Let’s talk a bout how a char data type is represented in Java. A char is used to represent a single Unicode character using the UTF-16 character encoding format. In UTF-16 each character is represented using a notion of a prefix U+ plus some designated hexadecimal number. This notion is called the code point of the character. For example the character has the code point U+6700. In Java this character can be represented using 2 bytes: 0x67 and 0x00 and stored in a char variable. The binary representation of the code point for this character is 110011100000000 which is called a code unit. Let’s see a code example:

public class Main {
    public static void main(String[] args) {
        char c = '\u6700';
        System.out.println(c);
    }
}

Running the code above will output the in the console.

Since 110011100000000 in binary is 26368 in decimal. You can also using an integer literal 26368 to declare and initialize the character like in the following:

public class Main {
    public static void main(String[] args) {
        char c = 26368;
        System.out.println(c);
    }
}

Running the code above will also output the in the console.

Widening conversion from int to float, or from long to float, or from long to double

Since we’re converting from a data type to another one which is of a smaller size: from long to float; or from a data type to another one which is of the same size: from int to float, from long to double but has to hold both the decimal and fractional part, loss of precision might occur.

Let’s see a code example

public class Main {
    public static void main(String[] args) {
        int big = 1234567890;
        float approx = big;
        System.out.println(big - (int)approx);
    }
}

Running the code above will output -46 in the console thus indicating that information was lost during the conversion from type int to type float because values of type float are not precise to nine significant digits.

Narrowing conversion from int to short

Let’s consider a code example

public class Main {
    public static void main(String[] args) {
        int largerNumber = 99990000;
        short smallerNumber;
        smallerNumber = (short) largerNumber;
        System.out.println(smallerNumber);
    }
}

Since 99990000 is outside of the range supported by the short data type, the code without a cast as (short) will not compile.
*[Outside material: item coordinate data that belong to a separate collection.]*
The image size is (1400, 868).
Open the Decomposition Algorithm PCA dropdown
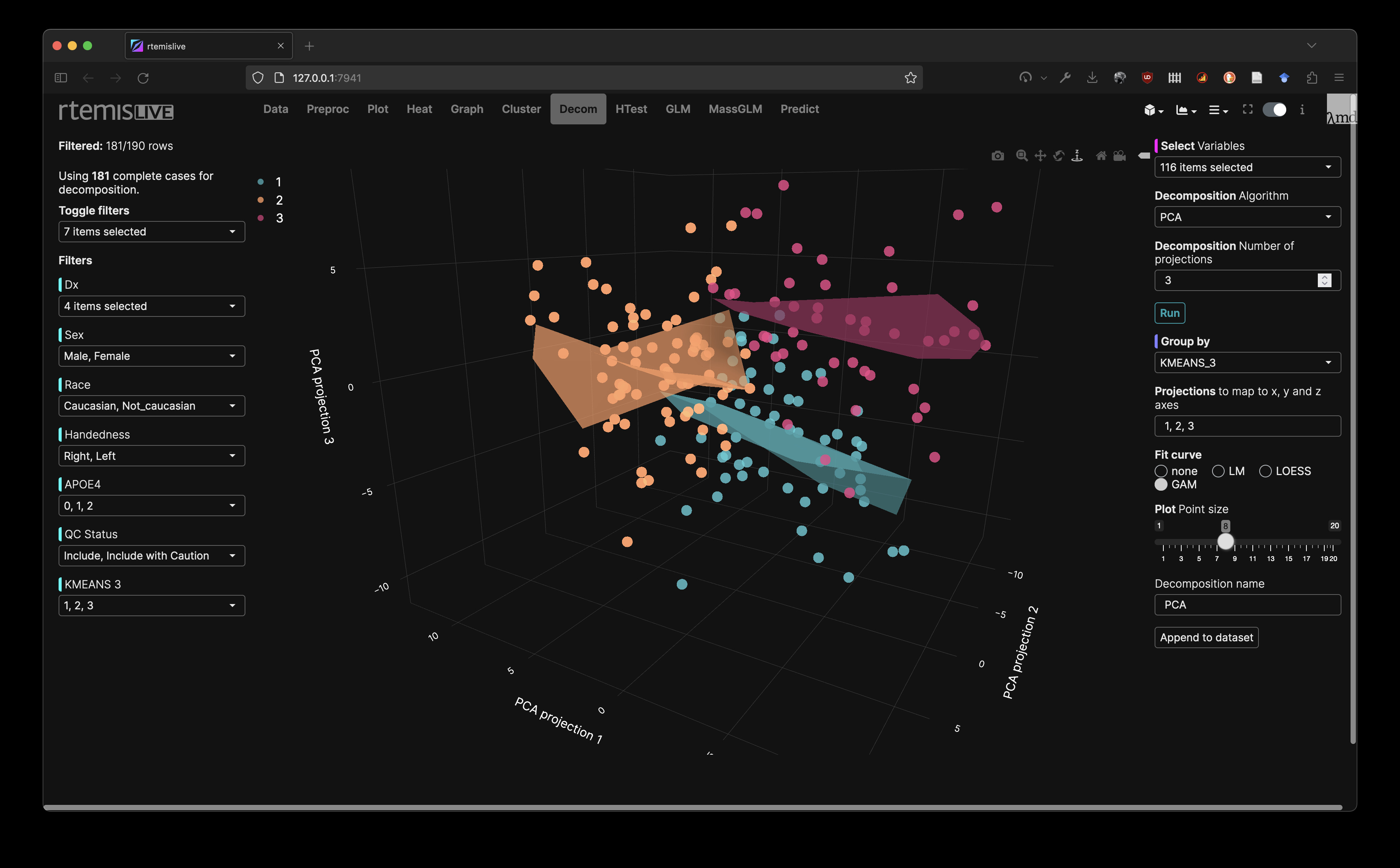[1247, 217]
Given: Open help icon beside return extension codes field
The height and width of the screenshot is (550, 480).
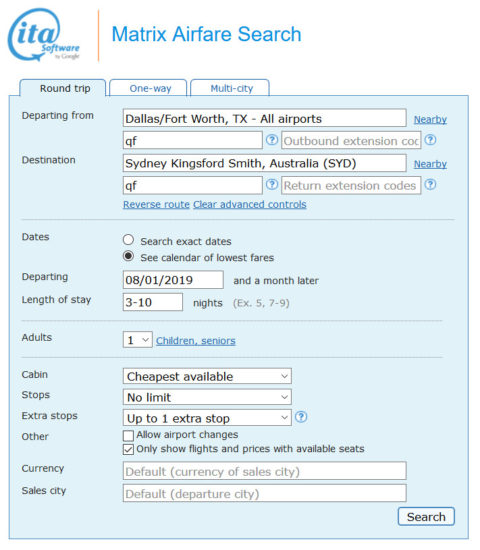Looking at the screenshot, I should click(431, 185).
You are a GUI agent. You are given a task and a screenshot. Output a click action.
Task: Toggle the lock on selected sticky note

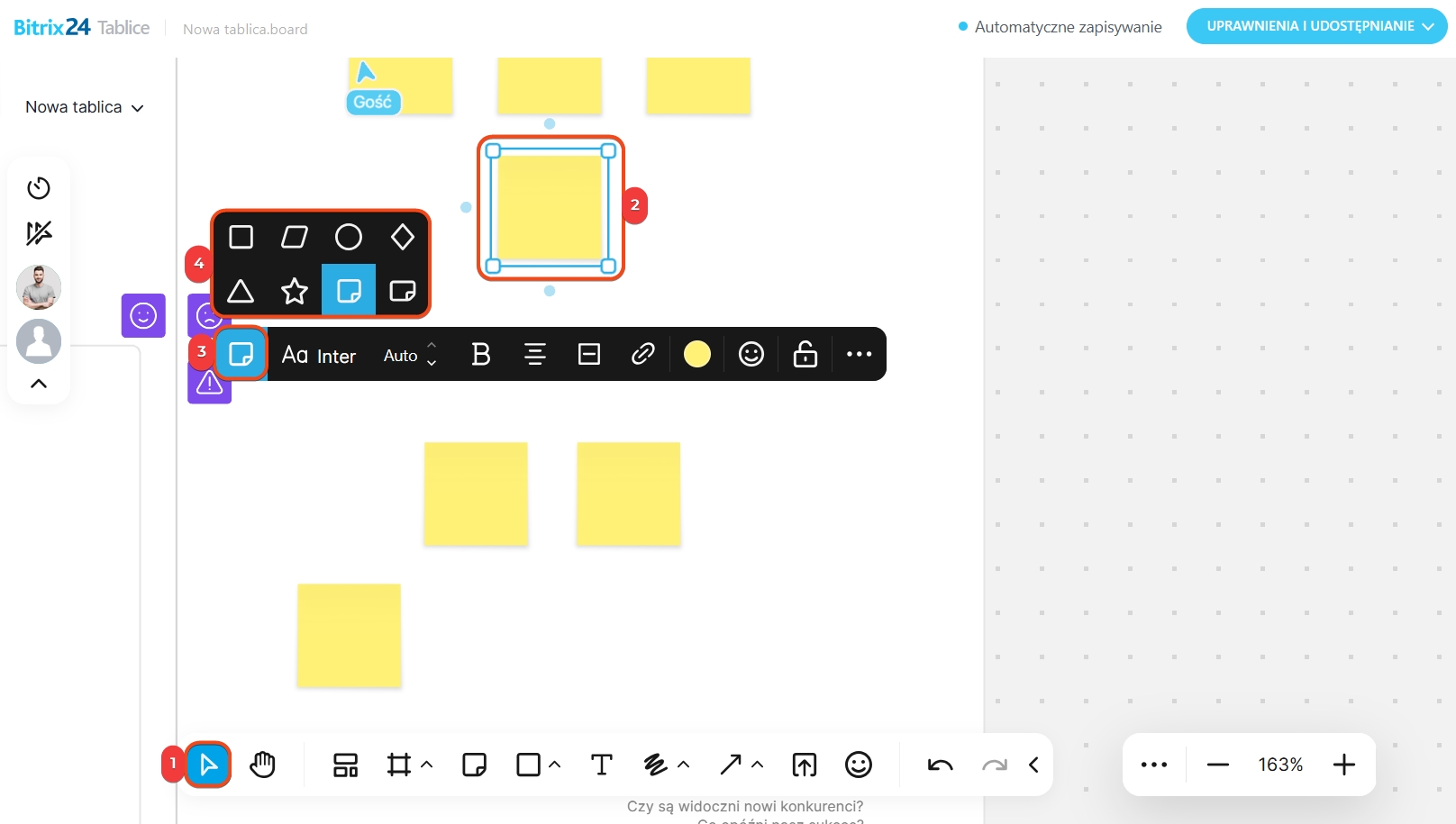[805, 354]
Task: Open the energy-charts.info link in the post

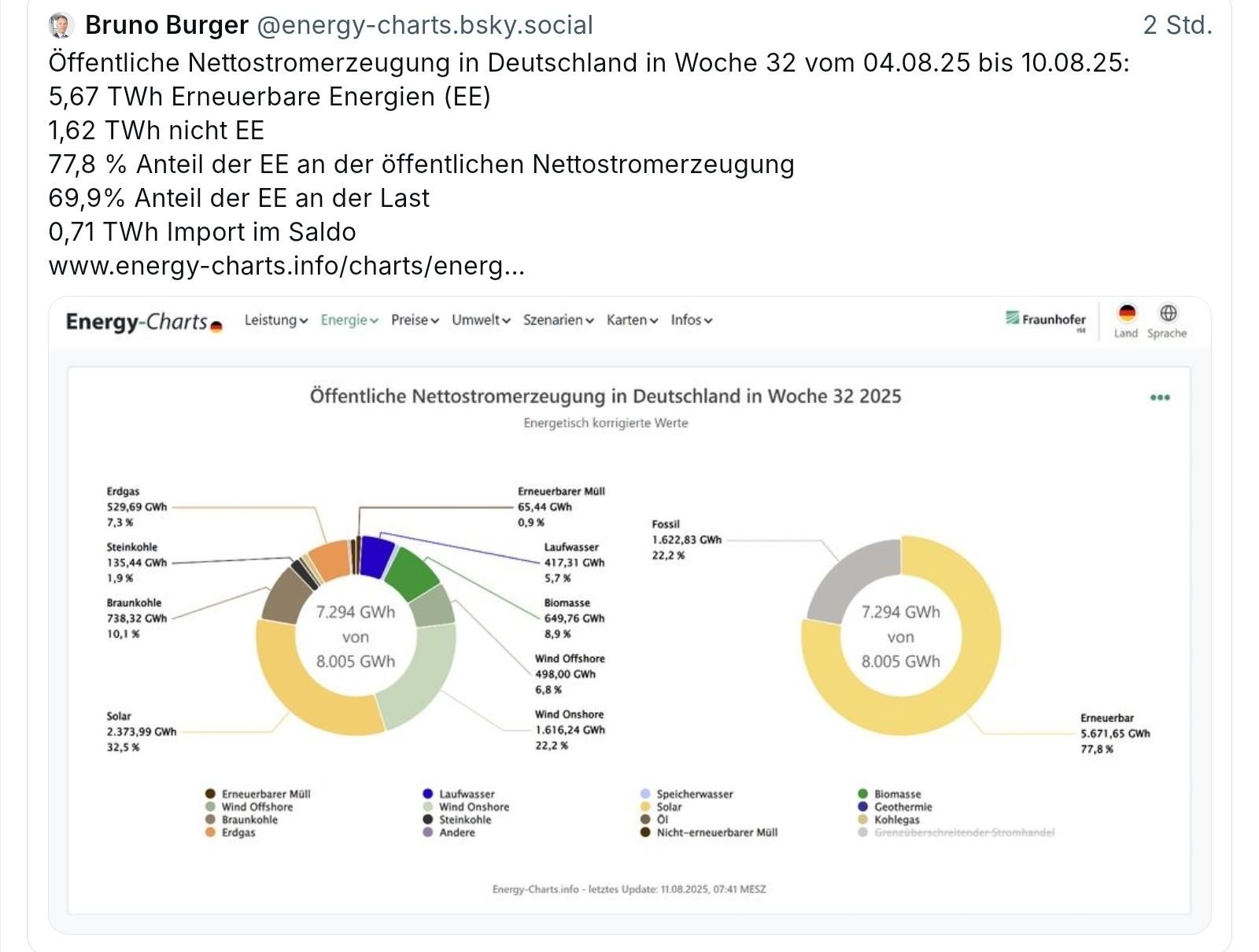Action: pos(287,266)
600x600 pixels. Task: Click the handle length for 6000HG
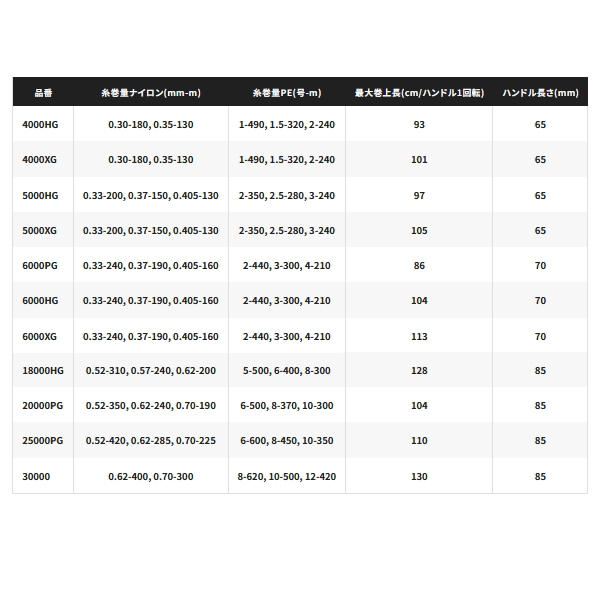539,301
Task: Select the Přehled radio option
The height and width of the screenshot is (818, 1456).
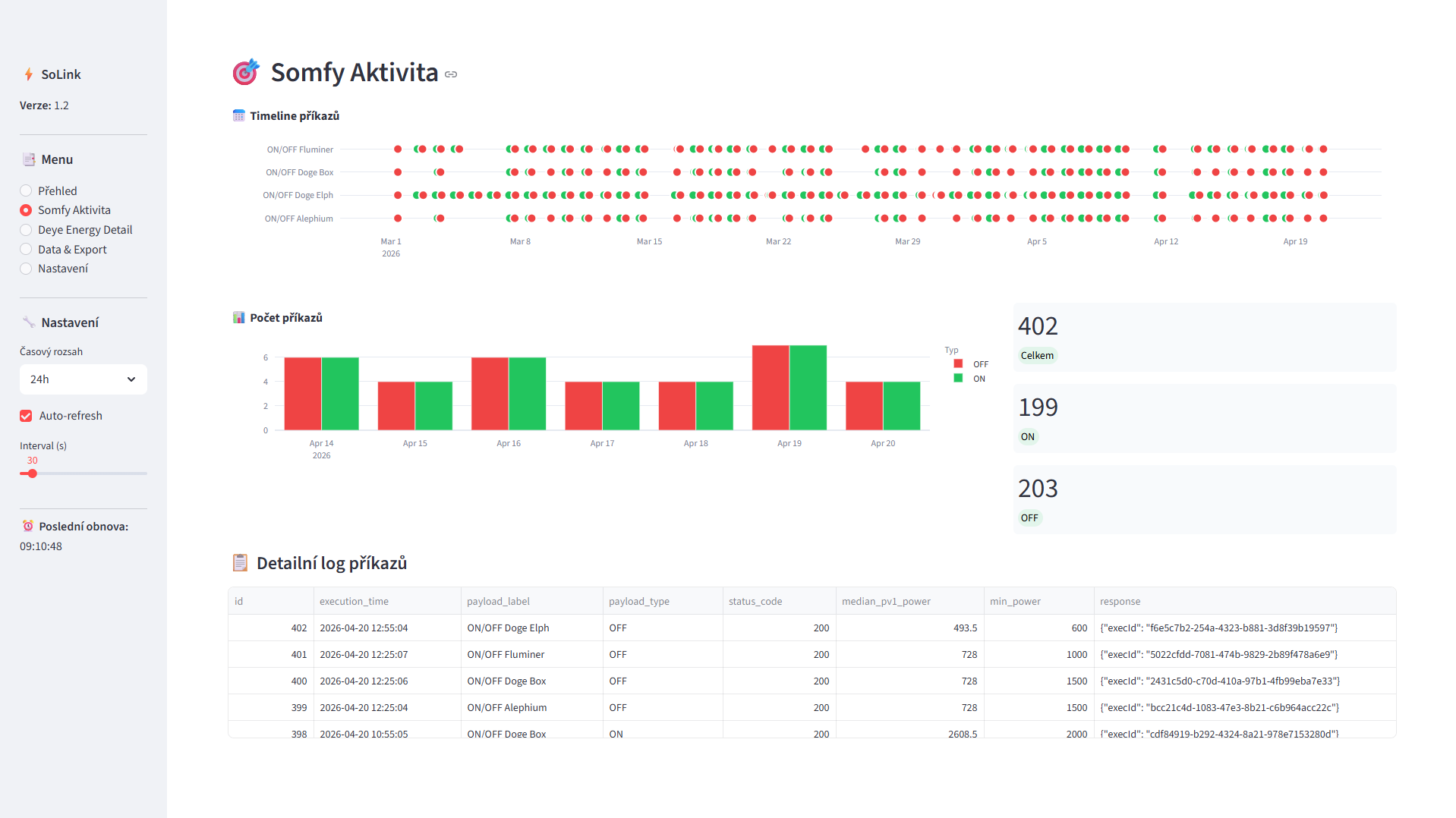Action: (27, 191)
Java forces users to explicitly specify their attention by using a cast because it’s a way to signify users of possibility of losing information about the sign and magnitude of the numeric values and also precision as in this case, the result produced by the code to the console is -17936. How come is that?

In Java all integral primitive data types including byte, short, int, long are represented in memory using two’s-complement representation. The two’s-complement representation of 99990000 is 00000101 11110101 10111001 11110000. This is also the 4 bytes of information stored in the memory for an int. When casting to a short which is 2 bytes in size, only 16 least significant bits which is 10111001 11110000 will be kept and other information will be discarded (loss). 10111001 1111000 is the two’s complement representation of -17936. That why the result is like what it is.

Summary: while working with primitive data types in Java, one can face issues of losing information when converting between them either explicitly with a cast or implicitly without it. This loss can result in unexpected errors that are not our intention. To prevent this from happening, a good habit is to keep in mind the range of the data type involved in. Also understanding the two’s-complement representation of integral types can really help in some cases.